Invader
Page 32
“So?” Ilisidi asked. “So what does this Grigiji say to Geigi?”
Ilisidi was intellectual enough to set aside beliefs that didn’t gibe with reality, politician enough to accept some for political necessity; and atevi enough, he suddenly thought, to long for some unifying logic in her world, logic which the very traditions she championed declared to exist.
He reached inside his coat and found the small packet he’d made, copies of the emeritus’ equations and his own notes such as he’d been able to render them. She didn’t reach for it: the wind was blowing.
“What is this?” Ilisidi asked.
“A human’s poorly copied notation of what the astronomer emeritus had to say. And his own words, aiji-ma.” A servant, young and male—Ilisidi’s habit—showed up at his elbow to take the papers into safekeeping.
“Not the astronomer-aiji?”
It was a gibe.
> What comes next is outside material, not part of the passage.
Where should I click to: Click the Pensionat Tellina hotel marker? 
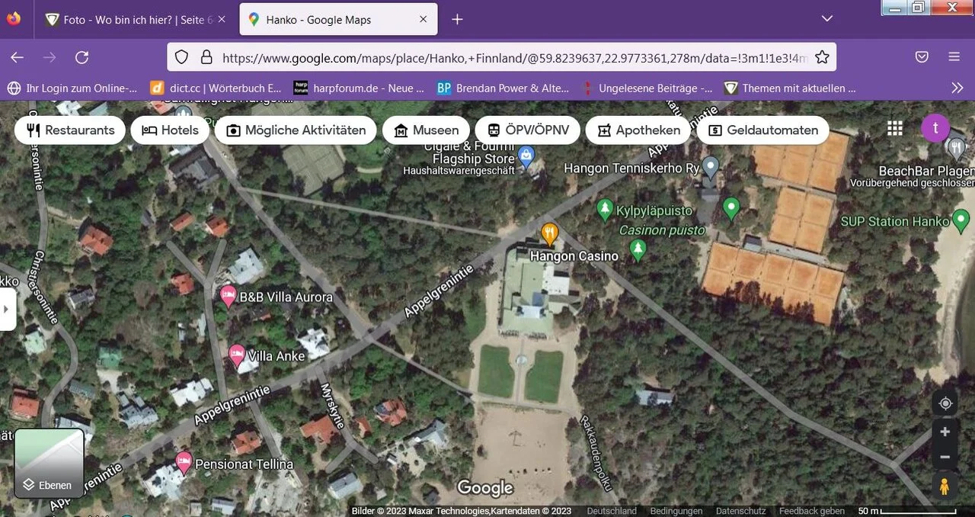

Is there some reason, the question meant, that Tabini’s own astronomers, high in the court, failed—and a human sought his sources elsewhere? Doubtless this very moment, Cenedi would be sending out inquiries about Grigiji, his provenance, his background, his affiliations. And Ilisidi, who habitually gave the paidhi a great deal of tolerance, but—propositioned—would not commit herself to touch such an obviously political gift: clearly the paidhi was being political; so, in turn, was she.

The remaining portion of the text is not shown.